Declining solar equipment costs and a one-year extension of the Section 1603 Treasury program, which allows businesses to receive a cash grant in lieu of the 30% federal Investment Tax Credit for installing solar photovoltaic (PV) systems or other renewable energy equipment, have helped boost cumulative grid-connected solar electric installations in the United States to more than 2.85 GW, according to the Solar Energy Industries Association (SEIA). Western Maryland Distributing, a Cumberland, Md.-based wholesaler of alcoholic beverages, recently took advantage of these incentives by installing a 91,080W solar array on its rooftop, which is projected to produce approximately 118,621kWh of electricity per year.

“The owner initially approached us to find viable ways to lower his electric consumption for the business,” says Betsy Delozier, a former lineman and owner of Big D Electric, an electrical contractor also located in Cumberland. “First, we installed an energy controller on his main distribution panel to help bring all motor loads to optimum efficiency. Next, we retrofitted the luminaires from high-bay metal-halide to T5 fluorescents with motion detectors. These two measures cut the building’s electric consumption by about 30%.”

But the distributor and contractor didn’t stop there.

“Once we lowered the bill to a place we felt was manageable, we discussed the aspects of a solar array to offset all the other loads,” she says. “The rest is history.”

Comprised of 396 230W modules on a 20° tilt racking system, the PV system was designed to attach to the standing seam roof with no penetrations. Big D Electric also installed 12 8,000W inverters tied into four panels fed from a main 600A panel.

“We did not use any combiner boxes on the roof,” explains Delozier. “Instead, we brought each wire from the arrays into the inverters where we dead ended-them. The electric utility required an external disconnect near the metering equipment, so we supplied one that can disconnect the AC side of the inverters at any time.”

According to Delozier, all the racking was built on the ground and lifted in 20-ft sections to the roof via a telescoping forklift. From there, each rack section was carried and positioned into place, keeping 10 ft of distance between rows for shading purposes. Panels were also brought up using the forklift and carried one at a time to each location. Although the installation took just 15 days, it was spread out over an eight-week period and involved several challenges.

“Weather was definitely the biggest hardship,” notes Delozier. “Many days, the temperatures were below zero. One day it had even snowed, but our employees still got up on the roof with a push broom in hand, sweeping off the snow to create a safe passage.”

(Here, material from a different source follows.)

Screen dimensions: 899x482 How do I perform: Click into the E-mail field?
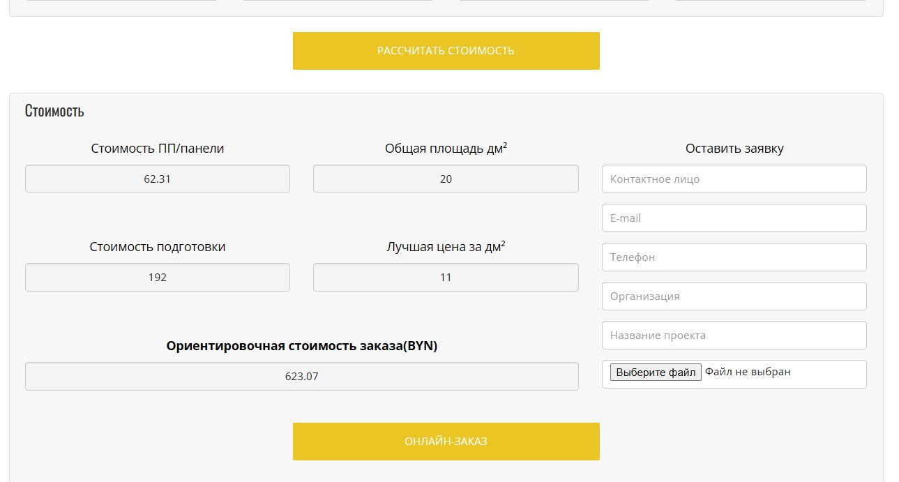734,218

Finished in time to be fully operational by Dec. 31, 2010 — so that the owner could take full benefit of the Federal Tax credit for the year — the solar array will offset the building’s electric bill by at least 90%. Furthermore, the owner is taking advantage of the solar array by opening Western Maryland Distributing’s doors to the community to demonstrate the benefits of going green.

“Although the system cost $405,000, the building owner received a federal tax credit of $121,755 in addition to a mid-size solar grant from the state of Maryland for $45,540 and a state tax credit of $5,040,” says Delozier. “It is also earning 91 Renewable Energy Credits (RECs) a year for the next 15 years, which accumulates to $47,000 in the first two years of operation and then diminishes by $50 per REC until they are exhausted in year 15 of the system.”

Overall, the payback period will be less than seven years.